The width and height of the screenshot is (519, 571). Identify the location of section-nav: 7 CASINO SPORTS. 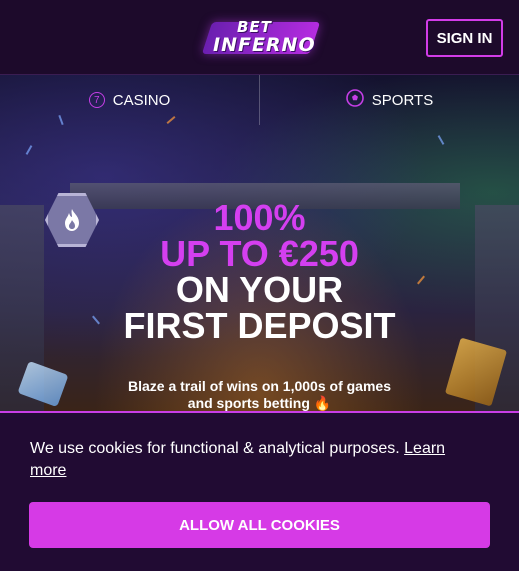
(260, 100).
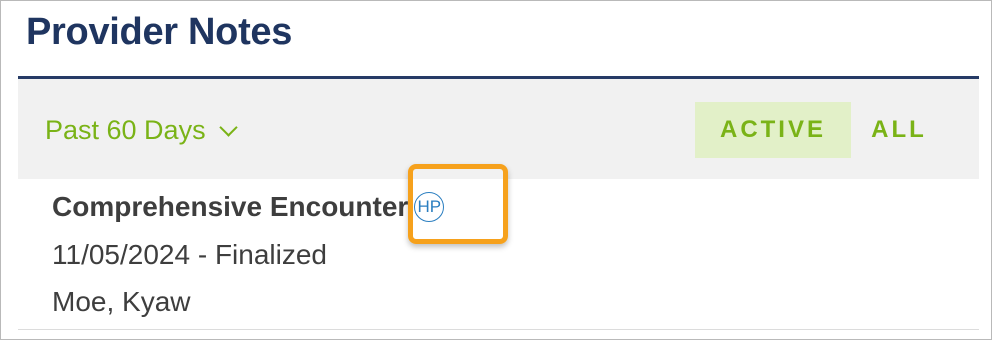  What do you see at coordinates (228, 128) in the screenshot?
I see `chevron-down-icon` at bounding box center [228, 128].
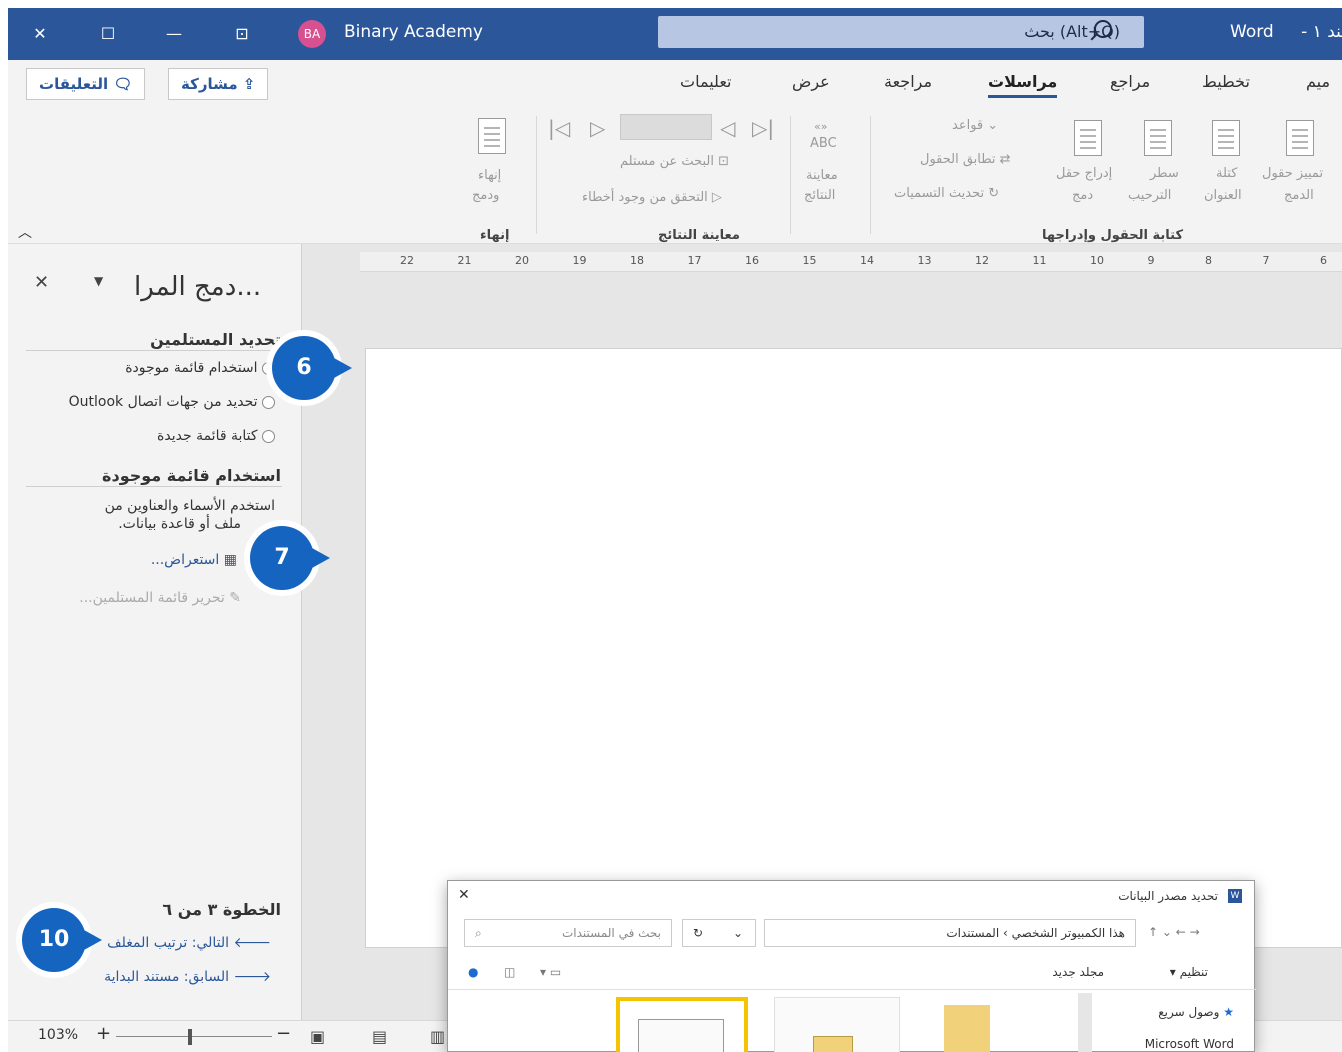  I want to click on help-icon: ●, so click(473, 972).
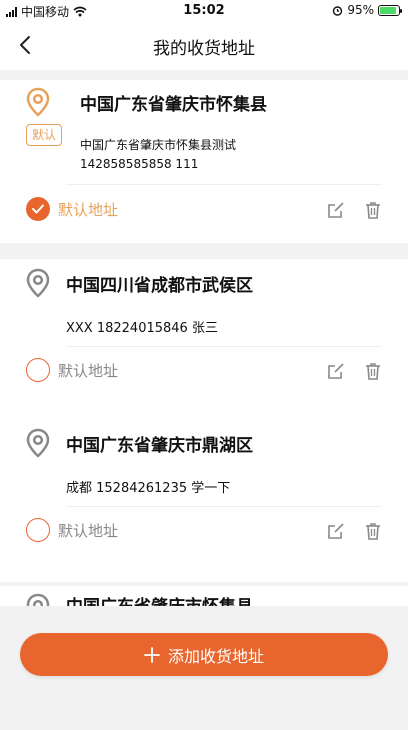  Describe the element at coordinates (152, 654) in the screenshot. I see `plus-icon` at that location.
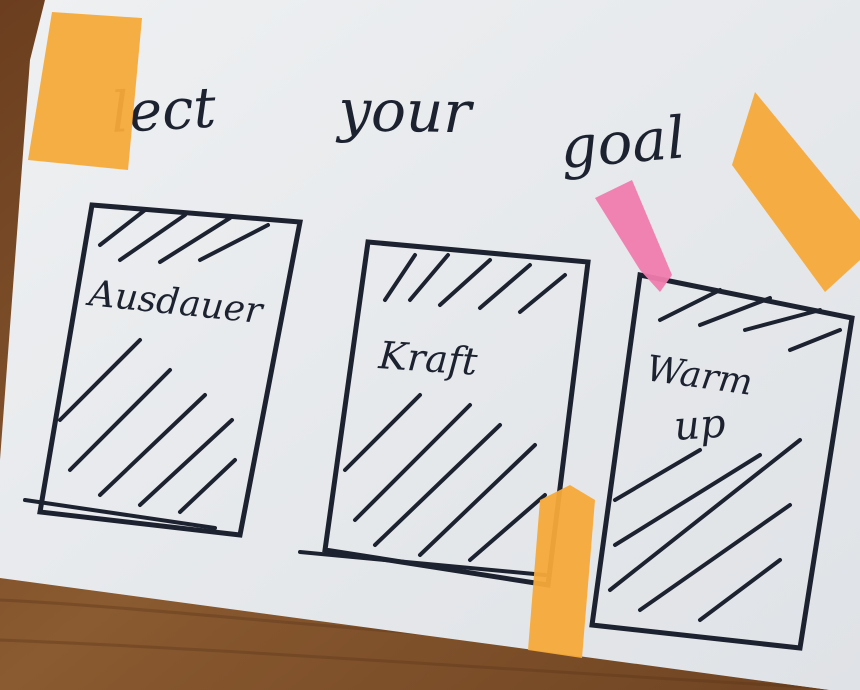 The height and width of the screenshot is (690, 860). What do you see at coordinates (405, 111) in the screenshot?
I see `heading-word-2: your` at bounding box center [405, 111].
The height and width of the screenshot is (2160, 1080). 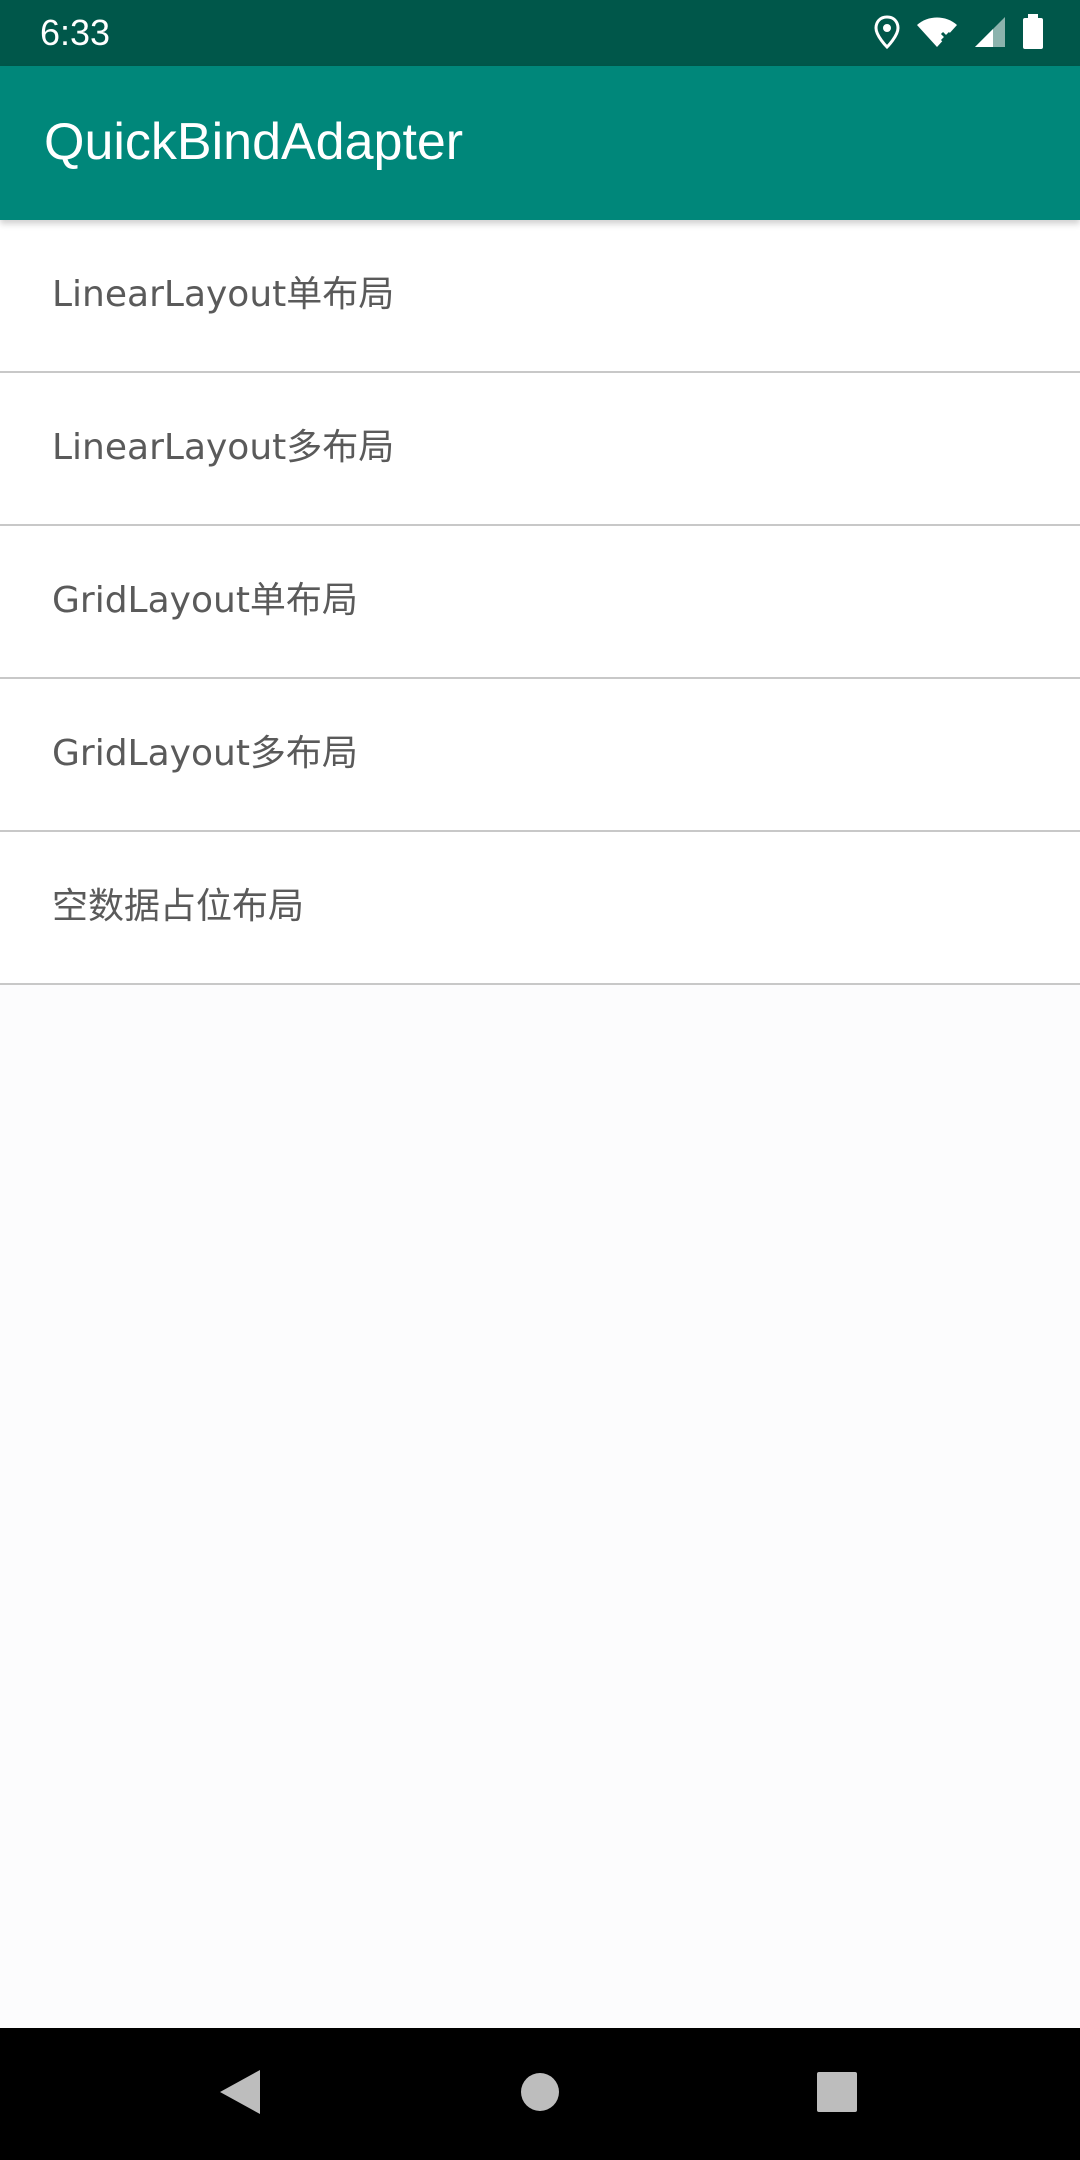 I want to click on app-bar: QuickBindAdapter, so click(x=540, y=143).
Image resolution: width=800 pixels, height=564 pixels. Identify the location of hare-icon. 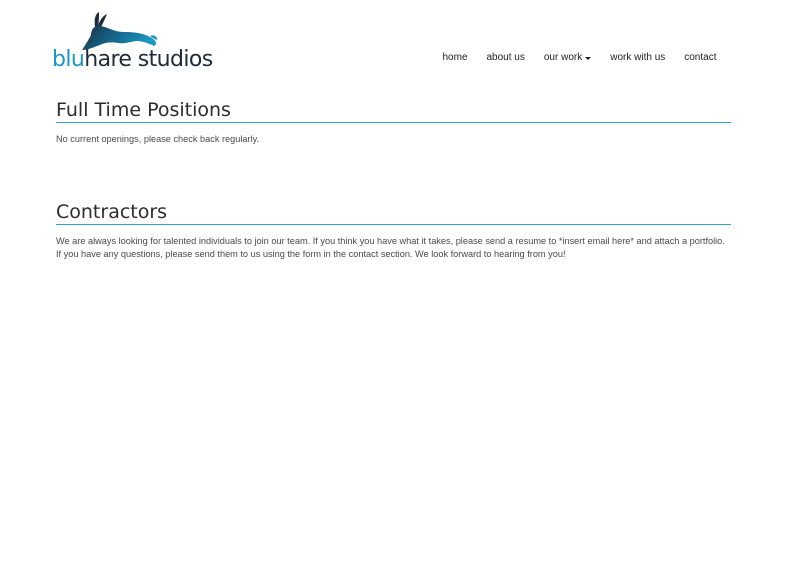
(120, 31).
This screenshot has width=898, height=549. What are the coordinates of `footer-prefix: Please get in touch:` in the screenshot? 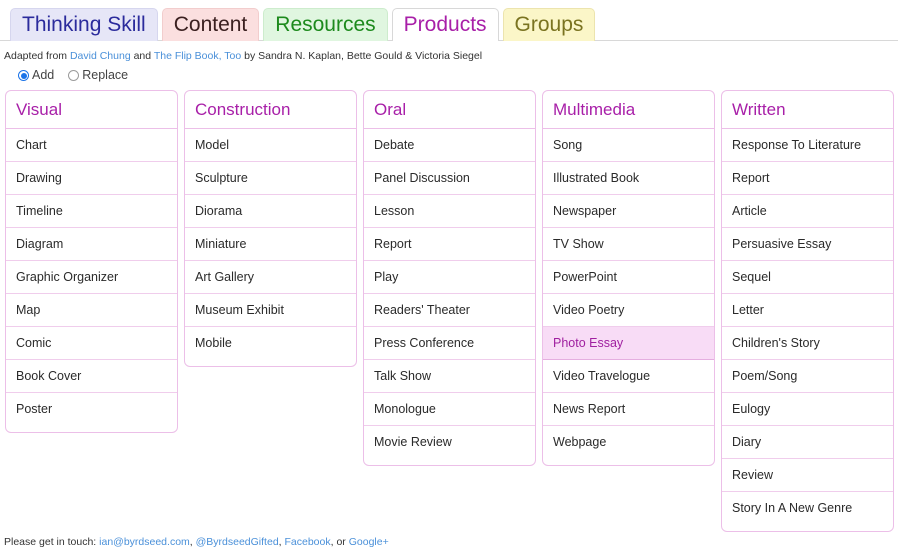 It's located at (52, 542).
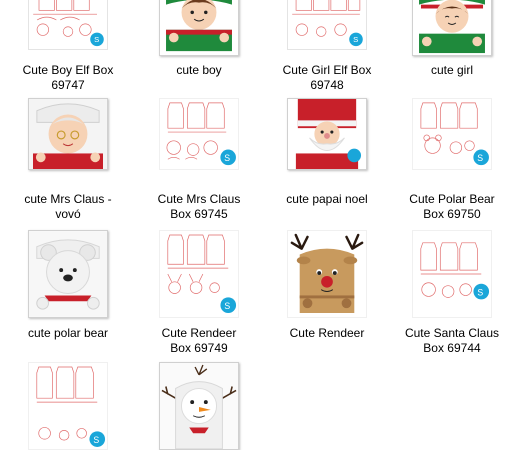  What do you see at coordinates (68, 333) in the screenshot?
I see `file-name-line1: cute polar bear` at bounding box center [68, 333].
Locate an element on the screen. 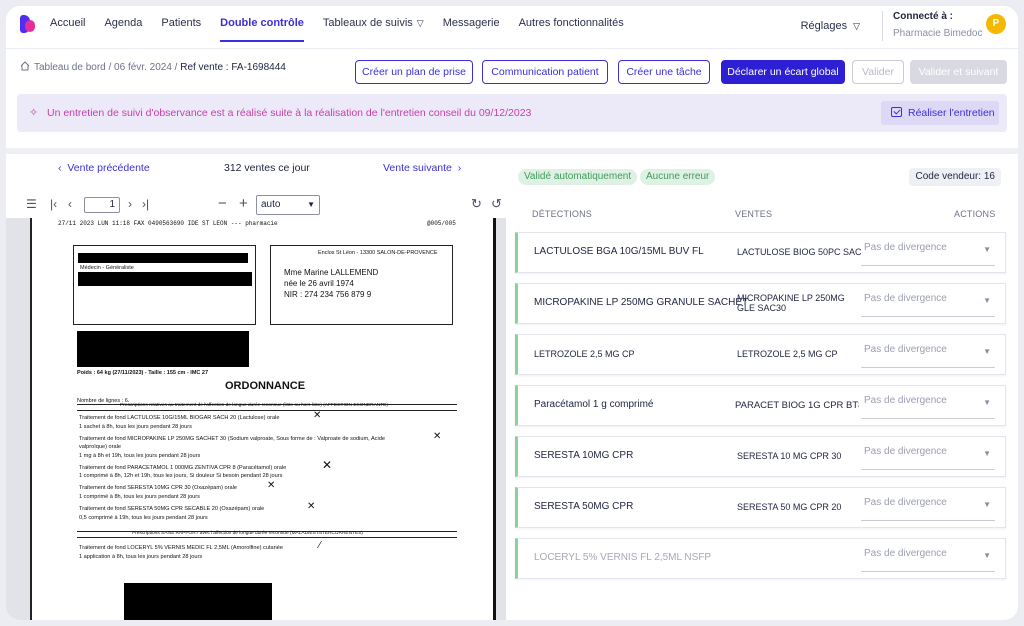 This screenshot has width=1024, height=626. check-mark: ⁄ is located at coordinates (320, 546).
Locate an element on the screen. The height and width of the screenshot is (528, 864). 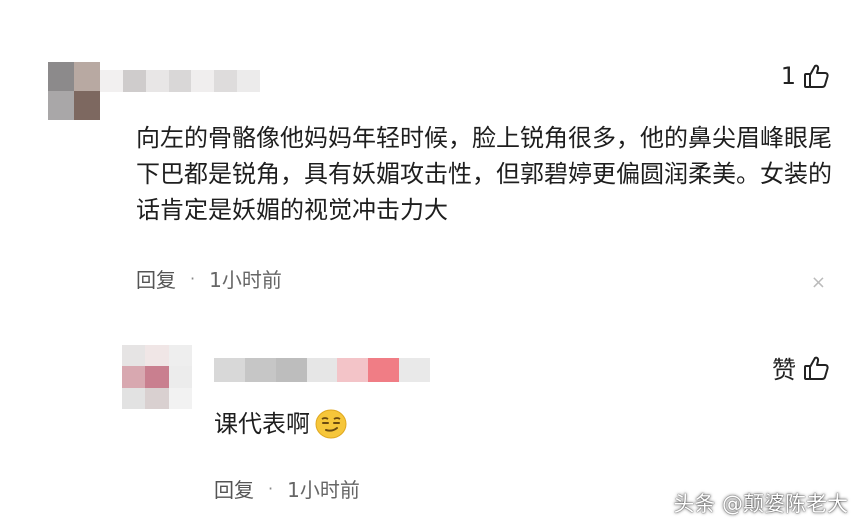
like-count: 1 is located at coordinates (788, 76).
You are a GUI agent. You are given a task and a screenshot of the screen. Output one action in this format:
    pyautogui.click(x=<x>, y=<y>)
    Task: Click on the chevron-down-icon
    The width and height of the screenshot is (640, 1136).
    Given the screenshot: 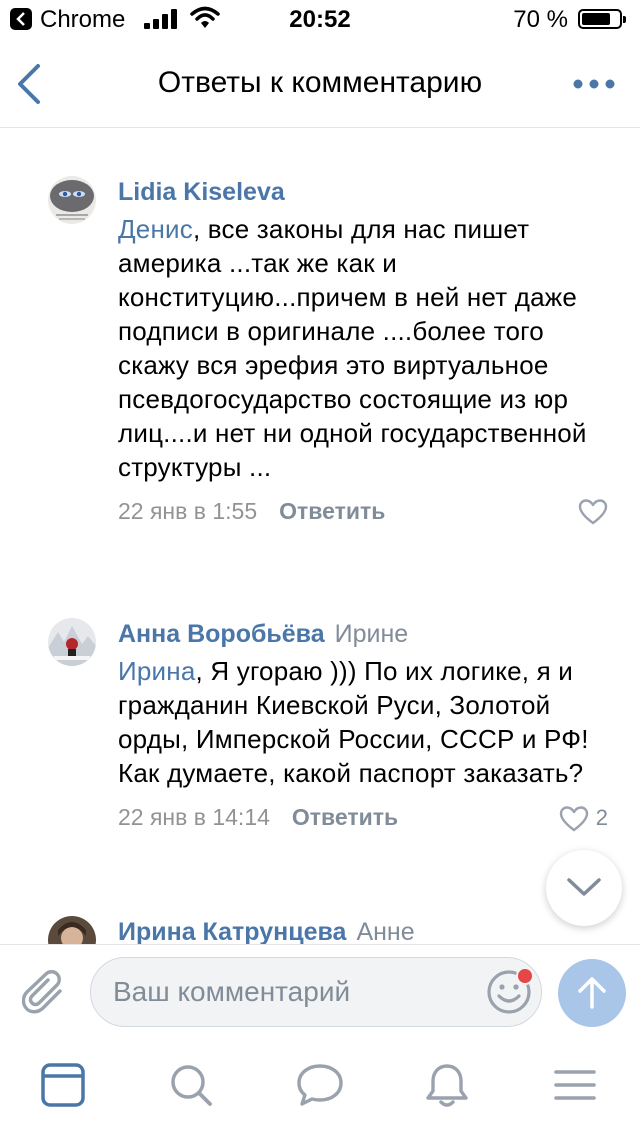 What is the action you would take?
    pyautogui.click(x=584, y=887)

**Action item**
Reproduce the stretch of the entries above from the line containing "Locate an element on the screen. The" through the line containing "like-count: 1 is", leaving the pictures out of your answer.

**Output below**
Locate an element on the screen. The height and width of the screenshot is (528, 864). 
like-count: 1 is located at coordinates (788, 76).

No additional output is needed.